Аккуратная круглая печать с выдавленными буквами «ГХ». Несколько листков в плотном бумажном конверте.
Дорогая Катарина, да благословит тебя Бог!
Плохие известия: мне придется задержаться в Швайнфурте дольше, чем я рассчитывал. Как долго? Сказать не могу. Соглашение еще не подписано, и это не тот вопрос, который я вправе доверить своим подчиненным. Я уже говорил тебе, что жители Швайнфурта — почти сплошь лютеране, и потому наши враги. Но сейчас об этом нужно забыть. Забыть! На время, но накрепко, так, как будто этого не было вовсе. Когда в Империи снова наступит мир, можно будет вернуться к теологическим спорам, драть глотки в Рейхстаге и всеимперских собраниях. Глупо рыхлить почву зимой, бессмысленно вспоминать о религиозных спорах в годы войны. Мы — католики, они — лютеране. Какая разница? Пусть бамбергский всадник и швайнфуртский орел помогают друг другу[14]. Во время бури лучше держаться вместе.
Кстати, Швайнфурт — довольно красивый город. Над мостом через Майн возведены стены и черепичная крыша, примерно так же, как и на Старом мосту во Флоренции. Жаль только, что имя у города столь нелепое. Лично я не хотел бы, чтобы кто-то назвал меня жителем «Свиного брода».

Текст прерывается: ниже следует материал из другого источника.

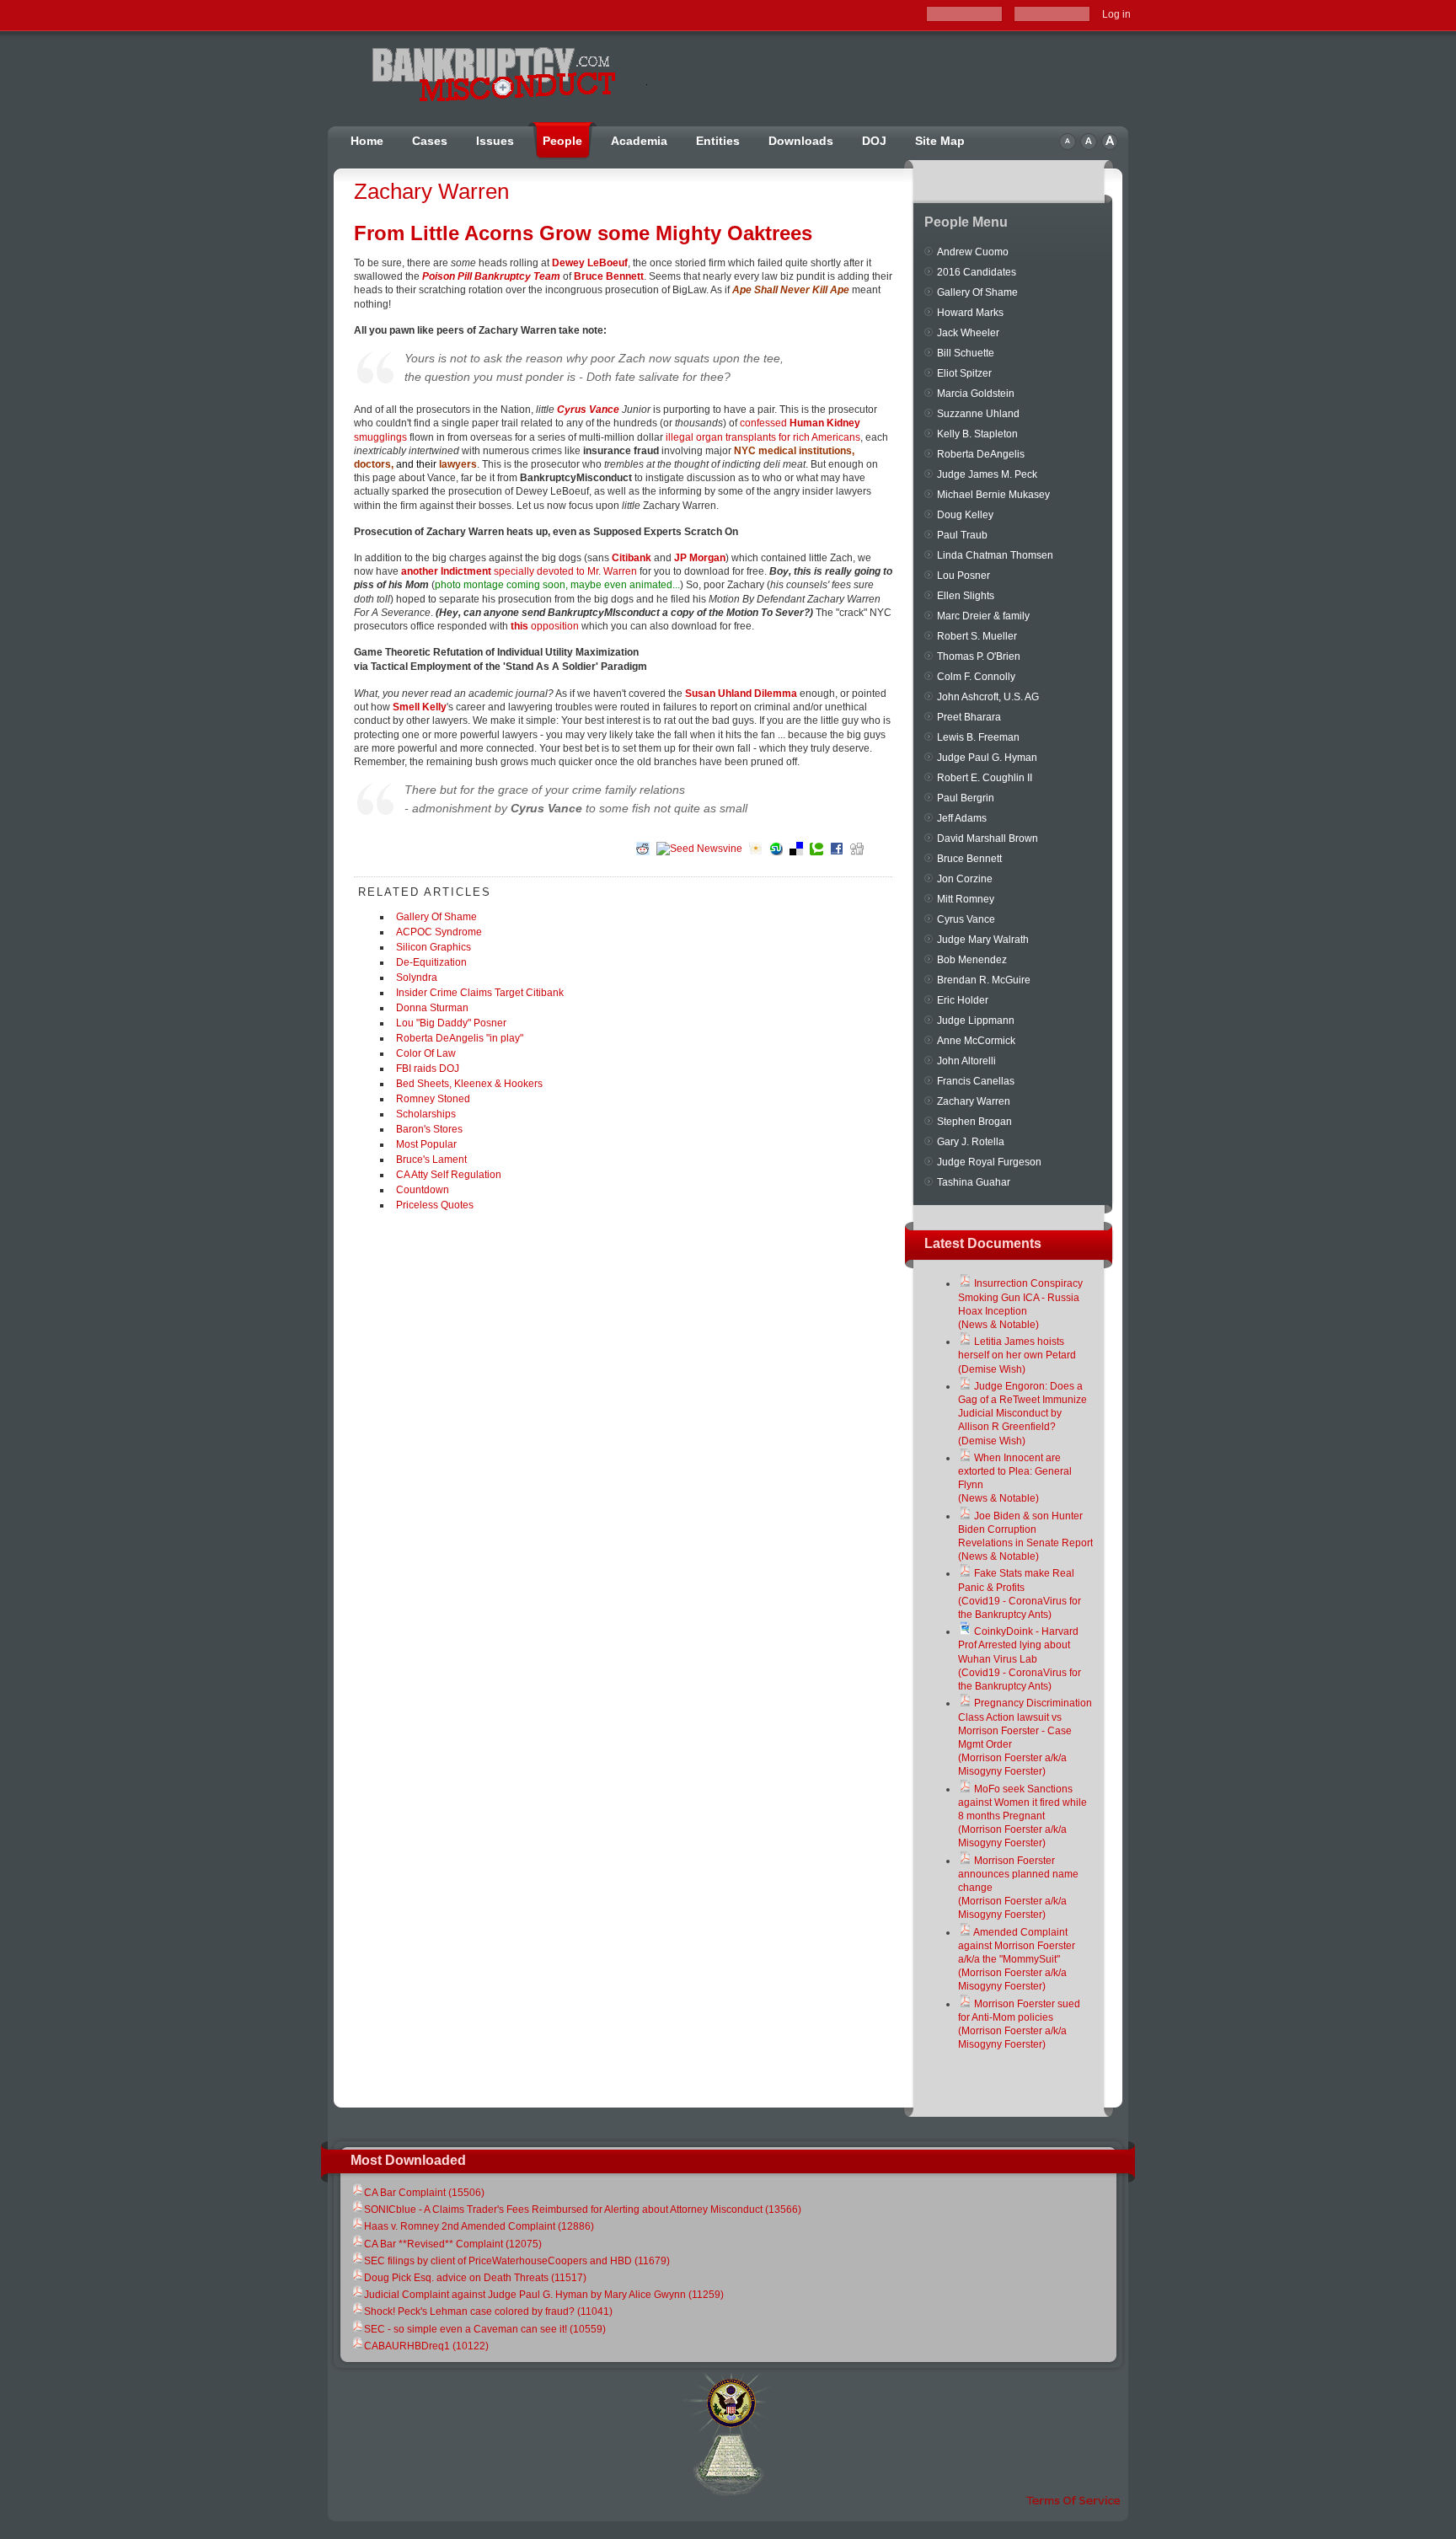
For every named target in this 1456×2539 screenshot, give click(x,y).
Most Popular (426, 1144)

В любом случае, я не уеду отсюда до тех пор, пока соглашение не будет подписано. Ты ведь знаешь, я умею стоять на своем. Заключив договор, мы укрепим свои северные рубежи и одновременно ослабим саксонцев, лишив их потенциального союзника; кайзер и Бавария по достоинству оценят этот маневр. Что касается Швайнфурта — они получат нашу поддержку на случай возможных переговоров с Лигой[15] и курфюрстом Максимилианом. Обе стороны сделки должны оставаться в выигрыше — таков мой всегдашний принцип.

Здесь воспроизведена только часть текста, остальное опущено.